Work to complete: Only the lines from the one containing "The width and" through the end of the entries are wanted, retyped exactly and without pictures.

Source records:

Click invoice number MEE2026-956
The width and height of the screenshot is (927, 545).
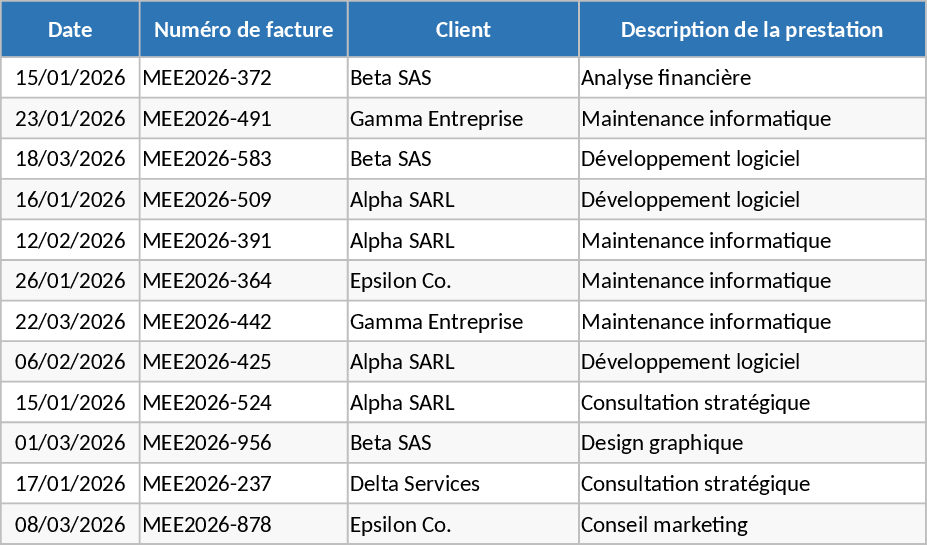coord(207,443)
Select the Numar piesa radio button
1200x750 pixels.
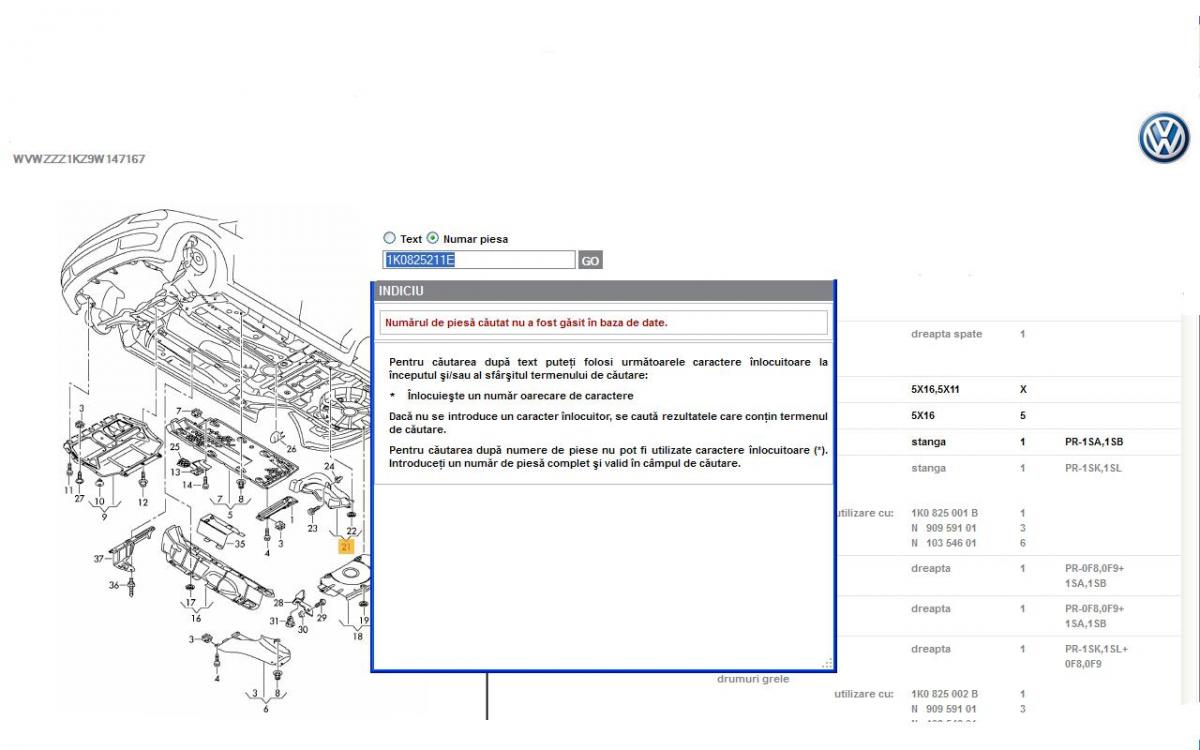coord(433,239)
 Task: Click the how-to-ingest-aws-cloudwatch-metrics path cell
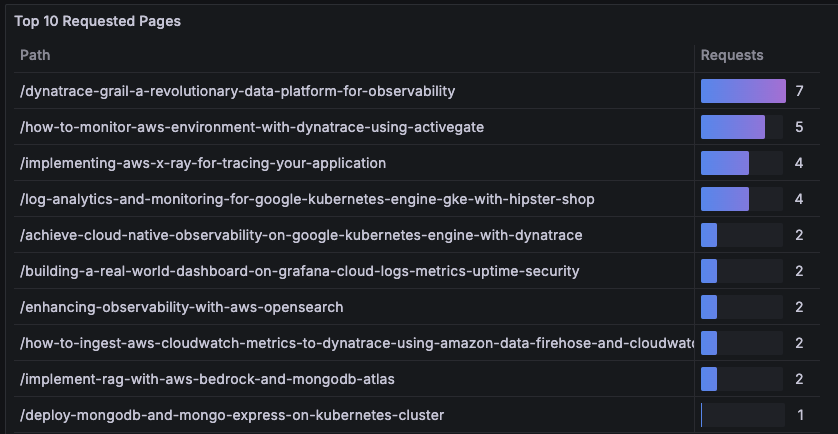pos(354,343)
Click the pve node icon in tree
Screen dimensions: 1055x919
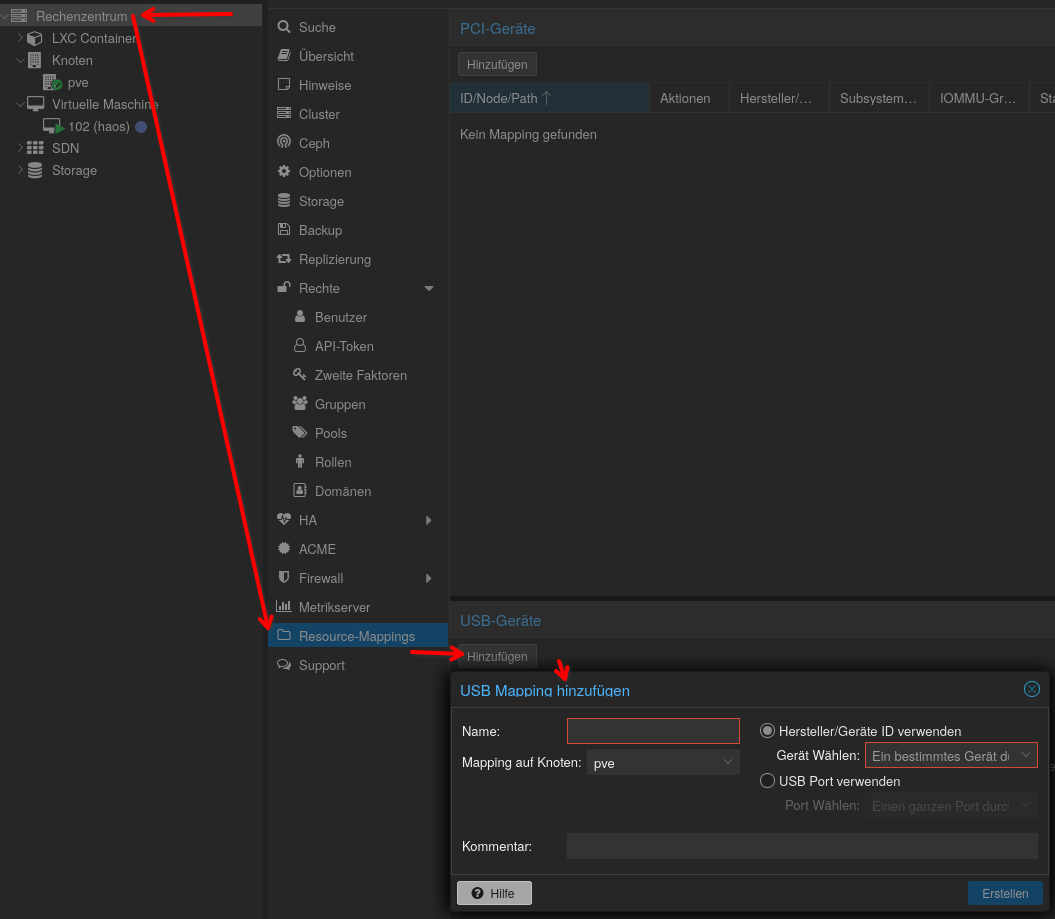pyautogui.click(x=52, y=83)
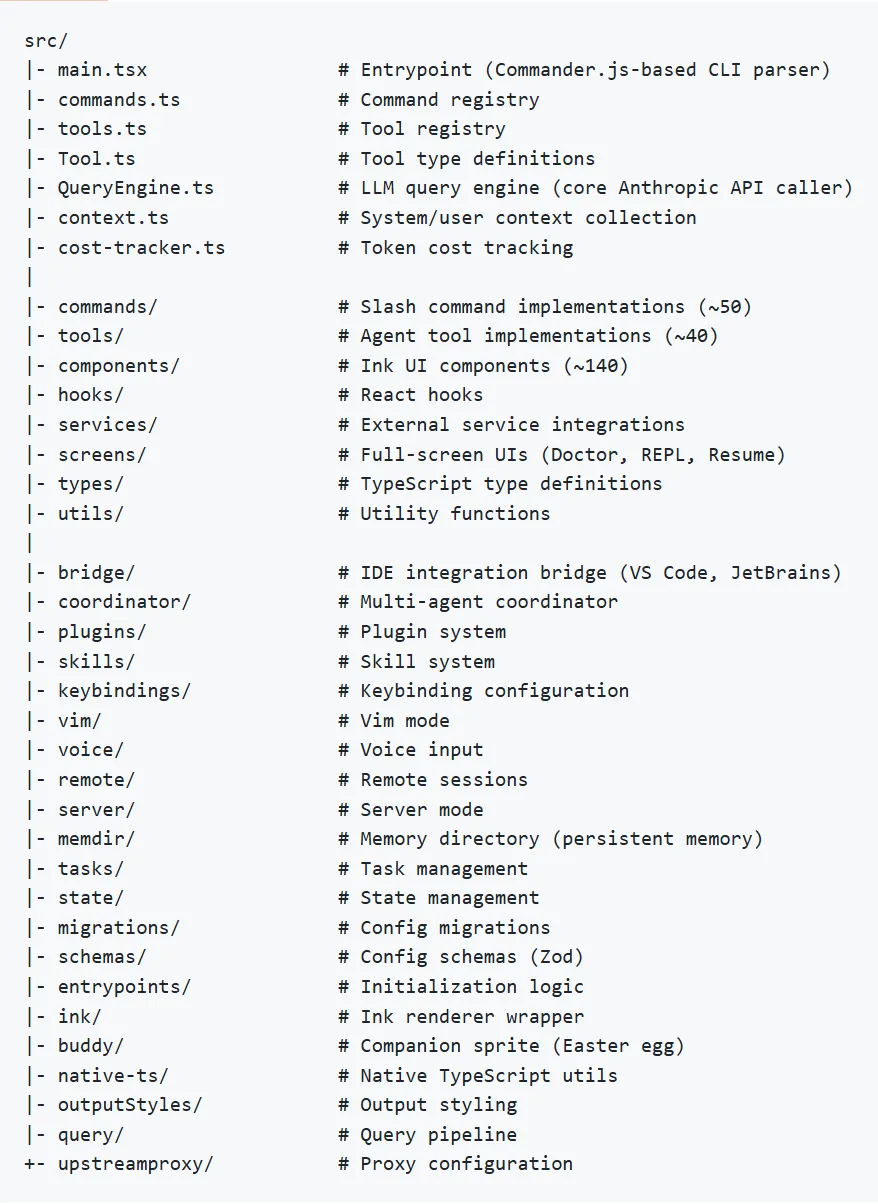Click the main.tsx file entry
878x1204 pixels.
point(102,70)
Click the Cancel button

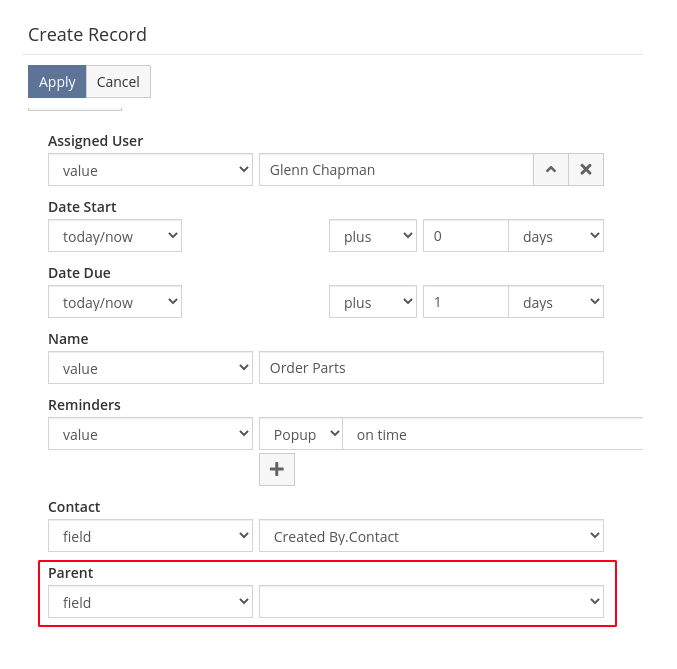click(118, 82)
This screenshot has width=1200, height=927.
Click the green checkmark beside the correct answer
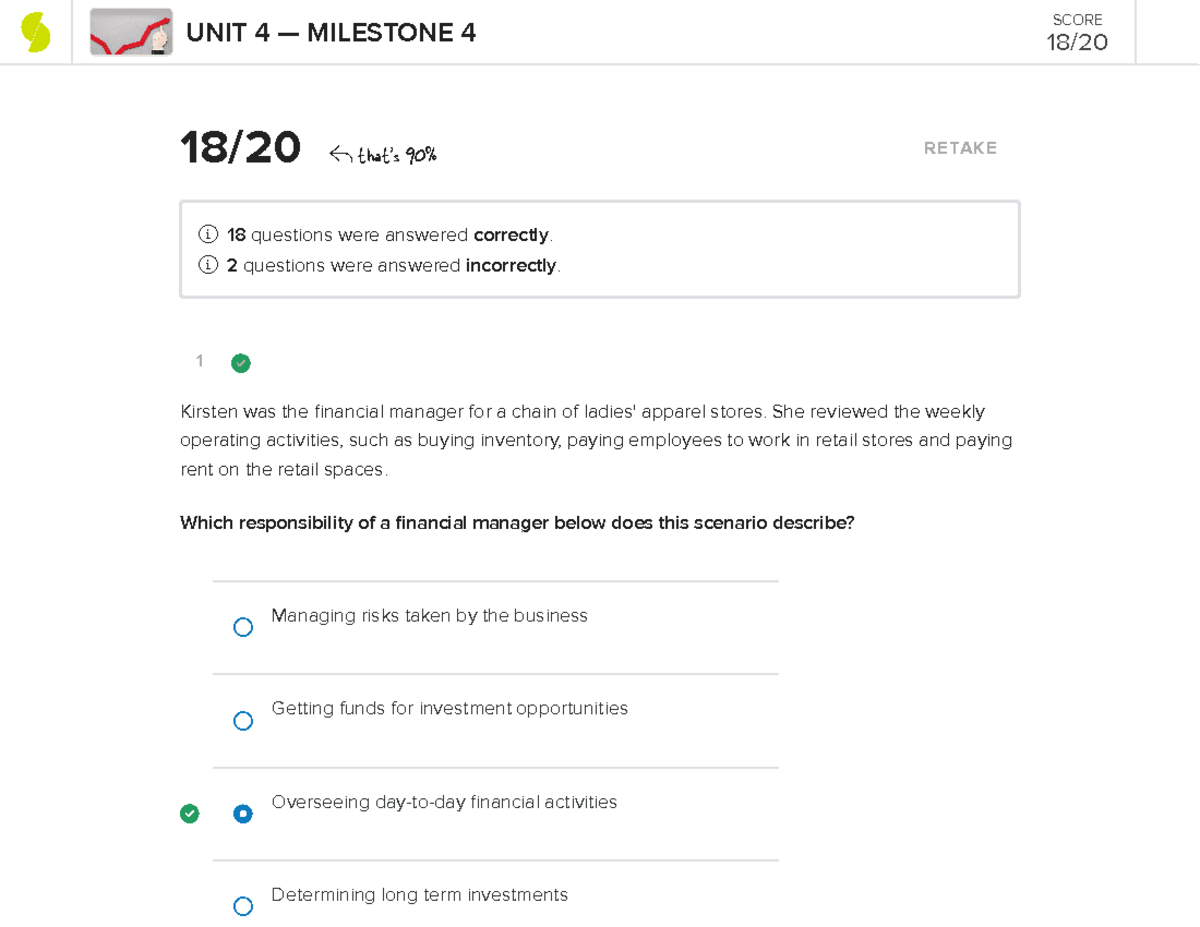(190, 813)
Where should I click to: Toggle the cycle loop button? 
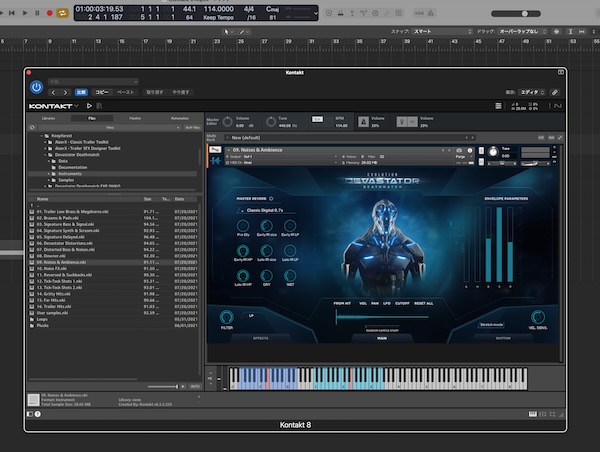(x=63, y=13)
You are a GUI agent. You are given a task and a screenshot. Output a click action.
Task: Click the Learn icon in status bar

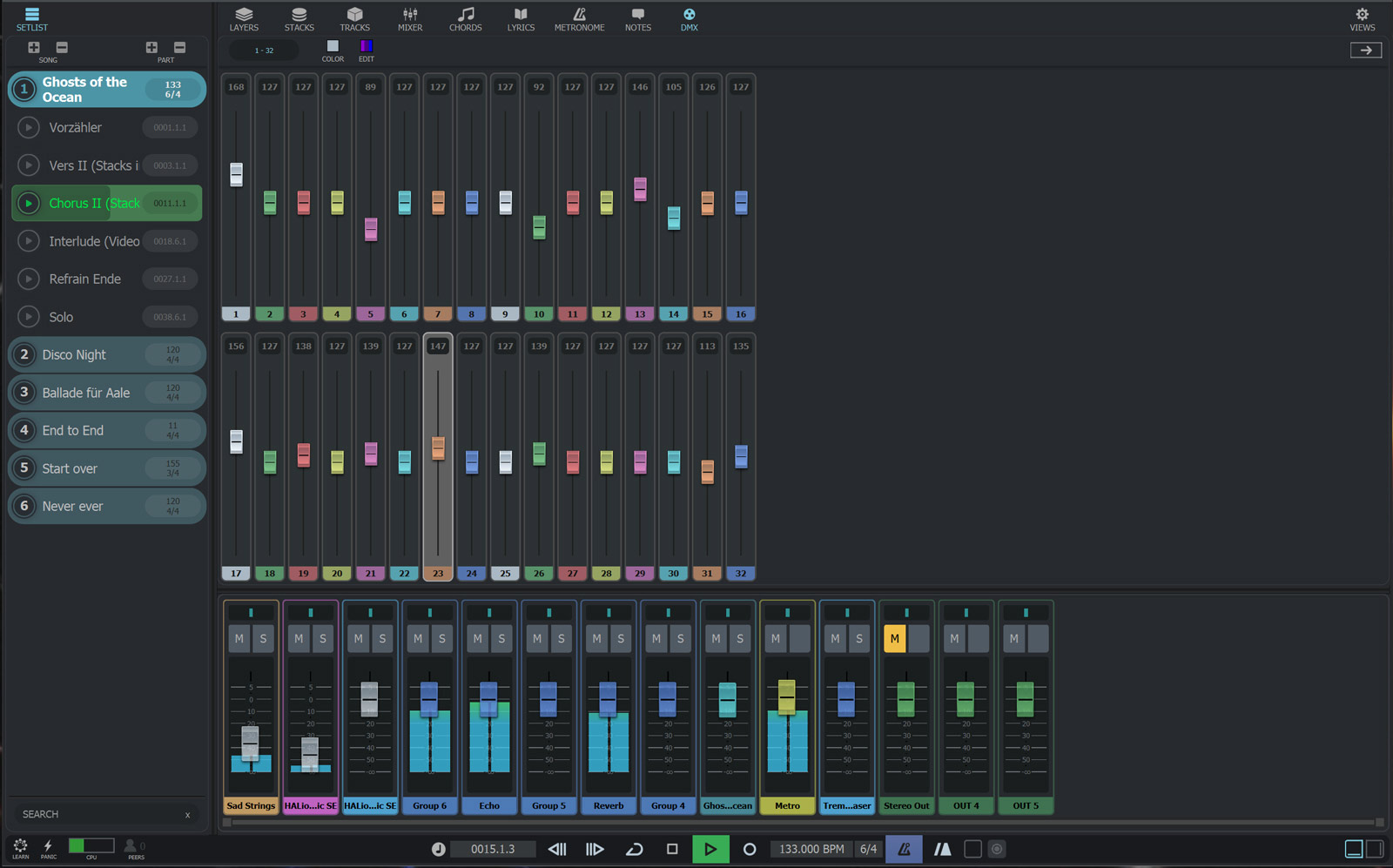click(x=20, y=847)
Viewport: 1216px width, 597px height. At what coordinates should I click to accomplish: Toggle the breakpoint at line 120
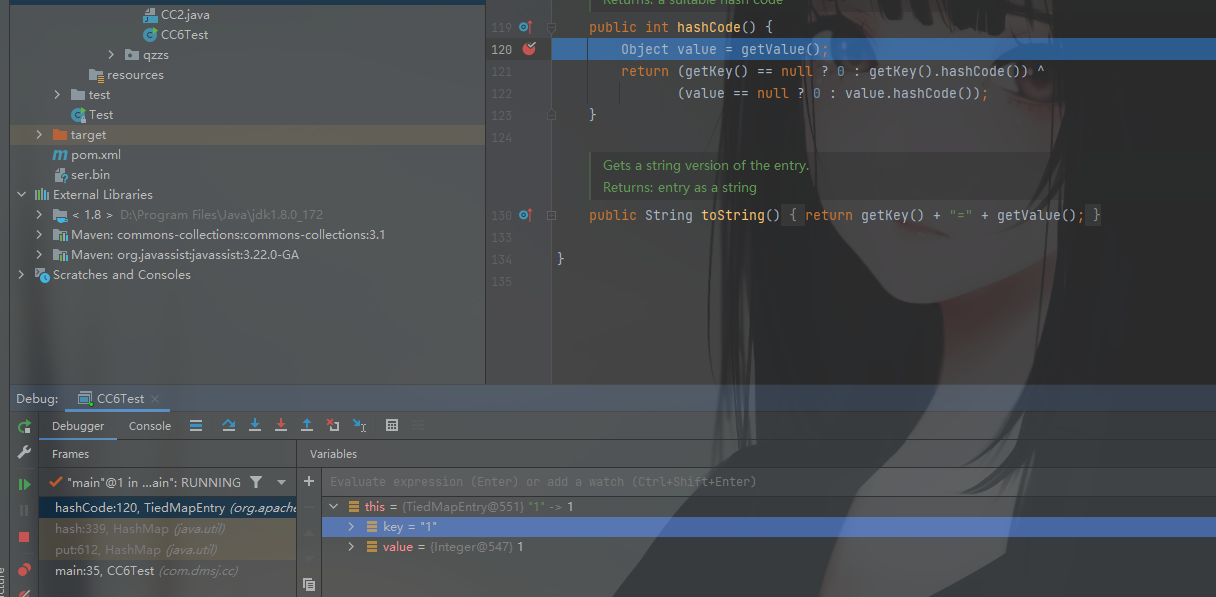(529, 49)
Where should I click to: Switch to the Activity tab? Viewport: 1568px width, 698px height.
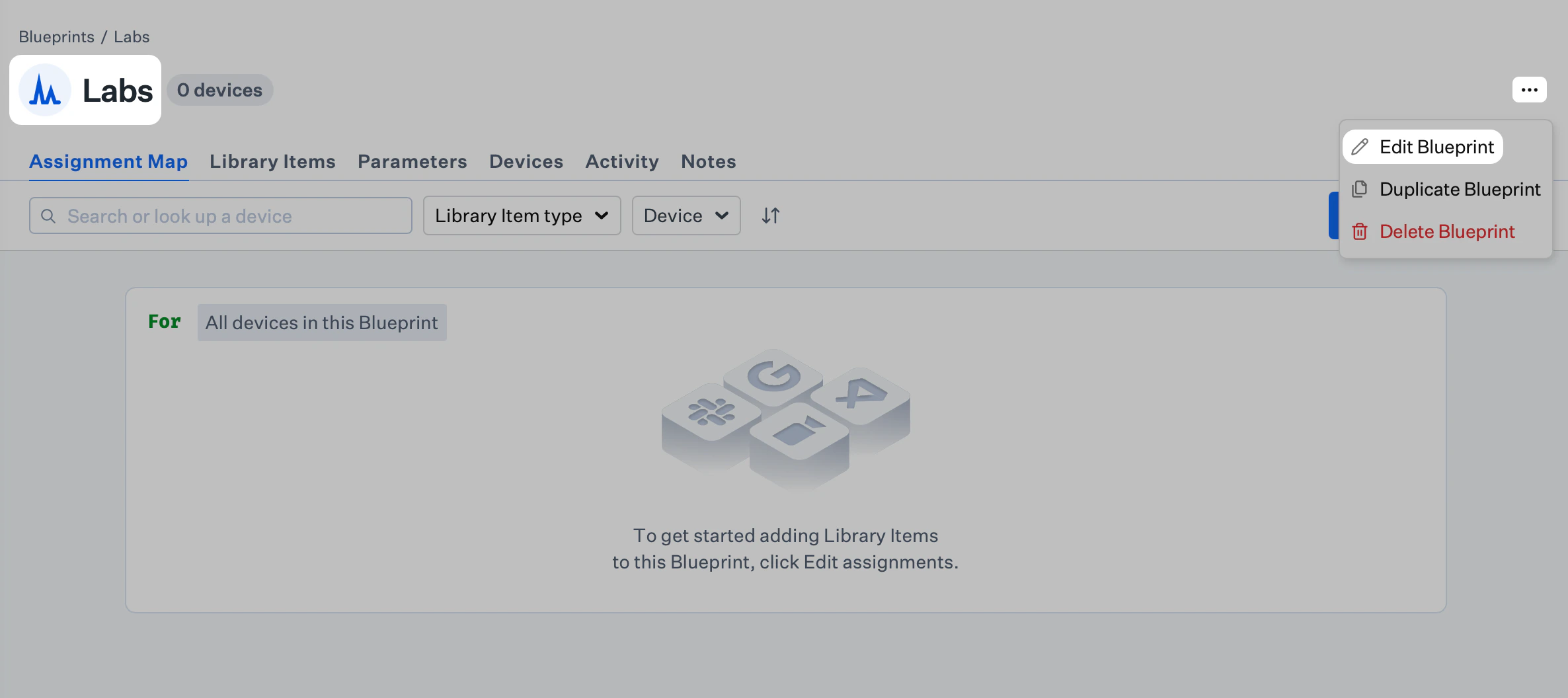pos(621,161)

Exercise answer:
The width and height of the screenshot is (927, 545).
coord(207,443)
Select the Numar piesa radio button
1200x750 pixels.
coord(433,239)
 Task: Click the how-to-ingest-aws-cloudwatch-metrics path cell
pos(354,343)
Click the pve node icon in tree
Screen dimensions: 1055x919
pyautogui.click(x=52, y=83)
Click the main.tsx file entry
878x1204 pixels.
point(102,70)
Click the Cancel button

click(118, 82)
This screenshot has width=1200, height=927.
Click the green checkmark beside the correct answer
(190, 813)
Where should I click to: Toggle the cycle loop button? 
(x=63, y=13)
You are a GUI agent. You are given a task and a screenshot. Output a click action.
Task: Click the Learn icon in status bar

click(x=20, y=847)
Viewport: 1216px width, 597px height. At what coordinates should I click to accomplish: Toggle the breakpoint at line 120
(529, 49)
Where should I click to: Switch to the Activity tab? Viewport: 1568px width, 698px height.
pos(621,161)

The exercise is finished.